Transcript
Thanks for the question. It’s a good one. I know it can be a little bit confusing, but it’s also quite simple once we break it apart.
Weather is really the things we feel, the things we’re used to – rainfall, winds, maybe a hurricane if you live in that part of the world.
Climate is the things that move much slower and they are much bigger. So the easy ones to think about are things like sea level rise caused by the climate, which is warming slowly if you look around the whole globe. But it also includes things like the Gulf Coast of the United States gets some number of hurricanes per year, and Northern California doesn’t. So they have different climates when it comes to tropical cyclone frequencies and intensities.
The key thing is that the climate, even though it is changing slowly, controls a lot about the intensity and frequency of weather in your area – sort of the stuff you feel and also how that’s changing.
We have to consider both together when we’re thinking about climate change and how the impacts of climate change are going to change. So many of us are used to using apps to understand today’s weather, tomorrow’s weather, the weather in a week, and maybe even in some cases the weather in two weeks. Those aren’t climate. But what that looks like in your area or how that may be changing over time is determined by the climate.
Now the industry around weather is robust.
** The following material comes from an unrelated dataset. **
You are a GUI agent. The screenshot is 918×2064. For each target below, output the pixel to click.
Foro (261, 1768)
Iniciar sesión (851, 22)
There’s a lot of weather companies, like the apps you’re used to using, who are packaging lots of different data sources from public and private providers including themselves and giving you the weather.
Fewer of us are doing climate, and really focusing on climate than how the weather layers on top of the changing climate and how the weather is therefore changing in many ways.
So I hope that clears it up and I’ll look forward to seeing you again.